= Work to complete =
Can you copy these records word for word?
* begin Records shown *
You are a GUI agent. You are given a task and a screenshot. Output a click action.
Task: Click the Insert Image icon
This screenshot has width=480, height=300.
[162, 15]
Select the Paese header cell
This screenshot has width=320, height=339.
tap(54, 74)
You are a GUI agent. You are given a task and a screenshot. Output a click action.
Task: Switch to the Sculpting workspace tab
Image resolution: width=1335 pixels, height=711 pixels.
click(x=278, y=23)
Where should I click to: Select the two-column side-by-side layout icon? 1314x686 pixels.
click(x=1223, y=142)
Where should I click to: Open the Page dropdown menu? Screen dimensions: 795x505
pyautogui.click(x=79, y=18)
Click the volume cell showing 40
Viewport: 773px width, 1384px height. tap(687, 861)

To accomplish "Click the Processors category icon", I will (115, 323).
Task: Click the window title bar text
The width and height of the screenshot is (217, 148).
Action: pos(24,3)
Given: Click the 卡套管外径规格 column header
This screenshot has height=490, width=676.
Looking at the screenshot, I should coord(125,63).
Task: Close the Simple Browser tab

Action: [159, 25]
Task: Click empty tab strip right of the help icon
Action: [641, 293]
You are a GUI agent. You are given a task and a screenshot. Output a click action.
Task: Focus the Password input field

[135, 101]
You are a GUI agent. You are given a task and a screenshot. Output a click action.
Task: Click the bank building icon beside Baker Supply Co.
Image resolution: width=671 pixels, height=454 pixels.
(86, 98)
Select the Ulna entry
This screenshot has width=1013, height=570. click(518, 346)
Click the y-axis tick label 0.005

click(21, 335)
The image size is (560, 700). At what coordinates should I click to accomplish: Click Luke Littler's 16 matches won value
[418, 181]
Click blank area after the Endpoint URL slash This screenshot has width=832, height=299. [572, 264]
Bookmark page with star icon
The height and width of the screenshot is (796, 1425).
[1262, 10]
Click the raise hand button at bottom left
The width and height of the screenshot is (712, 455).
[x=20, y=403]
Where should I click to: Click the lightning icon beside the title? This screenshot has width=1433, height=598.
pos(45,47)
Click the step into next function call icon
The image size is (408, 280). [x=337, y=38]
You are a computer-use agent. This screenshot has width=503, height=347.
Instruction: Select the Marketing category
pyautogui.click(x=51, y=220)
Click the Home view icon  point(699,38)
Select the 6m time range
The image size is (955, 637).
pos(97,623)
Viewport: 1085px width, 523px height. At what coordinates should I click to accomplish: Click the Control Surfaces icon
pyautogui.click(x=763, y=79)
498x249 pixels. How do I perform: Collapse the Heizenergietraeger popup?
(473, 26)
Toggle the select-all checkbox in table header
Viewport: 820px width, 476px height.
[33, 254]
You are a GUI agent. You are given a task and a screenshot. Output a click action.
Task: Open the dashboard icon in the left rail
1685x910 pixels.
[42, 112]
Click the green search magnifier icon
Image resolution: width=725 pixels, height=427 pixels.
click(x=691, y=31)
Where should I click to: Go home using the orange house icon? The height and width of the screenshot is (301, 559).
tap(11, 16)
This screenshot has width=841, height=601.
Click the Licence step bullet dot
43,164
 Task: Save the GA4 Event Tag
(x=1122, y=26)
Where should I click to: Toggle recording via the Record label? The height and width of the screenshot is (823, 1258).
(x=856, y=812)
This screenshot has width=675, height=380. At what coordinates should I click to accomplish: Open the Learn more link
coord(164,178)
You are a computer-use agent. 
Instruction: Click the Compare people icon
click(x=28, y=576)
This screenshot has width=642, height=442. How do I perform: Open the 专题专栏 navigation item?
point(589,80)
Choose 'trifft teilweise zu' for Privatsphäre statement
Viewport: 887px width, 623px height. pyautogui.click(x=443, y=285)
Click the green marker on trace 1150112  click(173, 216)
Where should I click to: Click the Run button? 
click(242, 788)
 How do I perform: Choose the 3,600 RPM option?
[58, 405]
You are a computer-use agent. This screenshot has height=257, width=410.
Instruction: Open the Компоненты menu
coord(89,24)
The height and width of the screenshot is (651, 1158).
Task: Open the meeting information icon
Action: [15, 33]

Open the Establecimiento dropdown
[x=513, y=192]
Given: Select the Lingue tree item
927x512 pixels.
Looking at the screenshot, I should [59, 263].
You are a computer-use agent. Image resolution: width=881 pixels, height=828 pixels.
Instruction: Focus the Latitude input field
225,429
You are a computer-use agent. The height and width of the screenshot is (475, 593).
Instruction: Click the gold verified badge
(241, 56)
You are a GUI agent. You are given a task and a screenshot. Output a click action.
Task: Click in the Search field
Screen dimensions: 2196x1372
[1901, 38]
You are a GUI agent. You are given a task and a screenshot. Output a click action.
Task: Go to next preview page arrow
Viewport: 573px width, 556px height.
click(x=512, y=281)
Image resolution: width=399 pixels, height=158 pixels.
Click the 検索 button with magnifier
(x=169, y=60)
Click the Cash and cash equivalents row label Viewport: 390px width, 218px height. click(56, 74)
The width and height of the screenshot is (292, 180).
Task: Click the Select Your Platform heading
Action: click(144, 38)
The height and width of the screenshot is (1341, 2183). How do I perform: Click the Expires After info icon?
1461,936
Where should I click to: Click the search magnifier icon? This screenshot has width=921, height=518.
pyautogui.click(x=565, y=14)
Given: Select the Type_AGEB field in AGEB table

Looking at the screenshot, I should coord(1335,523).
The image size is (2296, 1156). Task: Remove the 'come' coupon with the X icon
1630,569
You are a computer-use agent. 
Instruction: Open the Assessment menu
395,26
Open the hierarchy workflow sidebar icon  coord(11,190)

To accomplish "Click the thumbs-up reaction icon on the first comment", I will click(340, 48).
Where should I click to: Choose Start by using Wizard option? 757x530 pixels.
* end Records shown *
= Solution to this exercise =
You are a GUI agent. You are given a task and a screenshot. Output a click action.
Task: Click the Insert Image icon
This screenshot has width=480, height=300.
[162, 15]
Select the Paese header cell
This screenshot has width=320, height=339.
tap(54, 74)
You are a GUI agent. You are given a task and a screenshot. Output a click action.
Task: Switch to the Sculpting workspace tab
Image resolution: width=1335 pixels, height=711 pixels.
click(x=278, y=23)
Where should I click to: Select the two-column side-by-side layout icon? 1314x686 pixels.
click(x=1223, y=142)
Where should I click to: Open the Page dropdown menu? Screen dimensions: 795x505
pyautogui.click(x=79, y=18)
Click the volume cell showing 40
Viewport: 773px width, 1384px height. tap(687, 861)

To accomplish "Click the Processors category icon", I will (115, 323).
Task: Click the window title bar text
The width and height of the screenshot is (217, 148).
Action: pos(24,3)
Given: Click the 卡套管外径规格 column header
This screenshot has height=490, width=676.
Looking at the screenshot, I should coord(125,63).
Task: Close the Simple Browser tab

Action: [159, 25]
Task: Click empty tab strip right of the help icon
Action: [641, 293]
You are a GUI agent. You are given a task and a screenshot. Output a click action.
Task: Focus the Password input field

[135, 101]
You are a GUI agent. You are given a task and a screenshot. Output a click action.
Task: Click the bank building icon beside Baker Supply Co.
Image resolution: width=671 pixels, height=454 pixels.
(86, 98)
Select the Ulna entry
This screenshot has width=1013, height=570. click(518, 346)
Click the y-axis tick label 0.005

click(21, 335)
The image size is (560, 700). At what coordinates should I click to accomplish: Click Luke Littler's 16 matches won value
[418, 181]
Click blank area after the Endpoint URL slash This screenshot has width=832, height=299. [572, 264]
Bookmark page with star icon
The height and width of the screenshot is (796, 1425).
[1262, 10]
Click the raise hand button at bottom left
The width and height of the screenshot is (712, 455).
[x=20, y=403]
Where should I click to: Click the lightning icon beside the title? This screenshot has width=1433, height=598.
pos(45,47)
Click the step into next function call icon
The image size is (408, 280). [x=337, y=38]
You are a computer-use agent. This screenshot has width=503, height=347.
Instruction: Select the Marketing category
pyautogui.click(x=51, y=220)
Click the Home view icon  point(699,38)
Select the 6m time range
The image size is (955, 637).
pos(97,623)
Viewport: 1085px width, 523px height. At what coordinates should I click to accomplish: Click the Control Surfaces icon
pyautogui.click(x=763, y=79)
498x249 pixels. How do I perform: Collapse the Heizenergietraeger popup?
(473, 26)
Toggle the select-all checkbox in table header
Viewport: 820px width, 476px height.
[33, 254]
You are a GUI agent. You are given a task and a screenshot. Output a click action.
Task: Open the dashboard icon in the left rail
1685x910 pixels.
[42, 112]
Click the green search magnifier icon
Image resolution: width=725 pixels, height=427 pixels.
click(x=691, y=31)
Where should I click to: Go home using the orange house icon? The height and width of the screenshot is (301, 559).
tap(11, 16)
This screenshot has width=841, height=601.
Click the Licence step bullet dot
43,164
 Task: Save the GA4 Event Tag
(x=1122, y=26)
Where should I click to: Toggle recording via the Record label? The height and width of the screenshot is (823, 1258).
(x=856, y=812)
This screenshot has width=675, height=380. At what coordinates should I click to accomplish: Open the Learn more link
coord(164,178)
You are a computer-use agent. 
Instruction: Click the Compare people icon
click(x=28, y=576)
This screenshot has width=642, height=442. How do I perform: Open the 专题专栏 navigation item?
point(589,80)
Choose 'trifft teilweise zu' for Privatsphäre statement
Viewport: 887px width, 623px height. pyautogui.click(x=443, y=285)
Click the green marker on trace 1150112  click(173, 216)
Where should I click to: Click the Run button? 
click(242, 788)
 How do I perform: Choose the 3,600 RPM option?
[58, 405]
You are a computer-use agent. This screenshot has height=257, width=410.
Instruction: Open the Компоненты menu
coord(89,24)
The height and width of the screenshot is (651, 1158).
Task: Open the meeting information icon
Action: [15, 33]

Open the Establecimiento dropdown
[x=513, y=192]
Given: Select the Lingue tree item
927x512 pixels.
Looking at the screenshot, I should [59, 263].
You are a computer-use agent. Image resolution: width=881 pixels, height=828 pixels.
Instruction: Focus the Latitude input field
225,429
You are a computer-use agent. The height and width of the screenshot is (475, 593).
Instruction: Click the gold verified badge
(241, 56)
You are a GUI agent. You are given a task and a screenshot. Output a click action.
Task: Click in the Search field
Screen dimensions: 2196x1372
[1901, 38]
You are a GUI agent. You are given a task and a screenshot. Output a click action.
Task: Go to next preview page arrow
Viewport: 573px width, 556px height.
click(x=512, y=281)
Image resolution: width=399 pixels, height=158 pixels.
Click the 検索 button with magnifier
(x=169, y=60)
Click the Cash and cash equivalents row label Viewport: 390px width, 218px height. click(56, 74)
The width and height of the screenshot is (292, 180).
Task: Click the Select Your Platform heading
Action: click(144, 38)
The height and width of the screenshot is (1341, 2183). How do I perform: Click the Expires After info icon?
1461,936
Where should I click to: Click the search magnifier icon? This screenshot has width=921, height=518.
pyautogui.click(x=565, y=14)
Given: Select the Type_AGEB field in AGEB table

Looking at the screenshot, I should coord(1335,523).
The image size is (2296, 1156). Task: Remove the 'come' coupon with the X icon
1630,569
You are a computer-use agent. 
Instruction: Open the Assessment menu
395,26
Open the hierarchy workflow sidebar icon  coord(11,190)

To accomplish "Click the thumbs-up reaction icon on the first comment", I will click(340, 48).
Where should I click to: Choose Start by using Wizard option? 757x530 pixels.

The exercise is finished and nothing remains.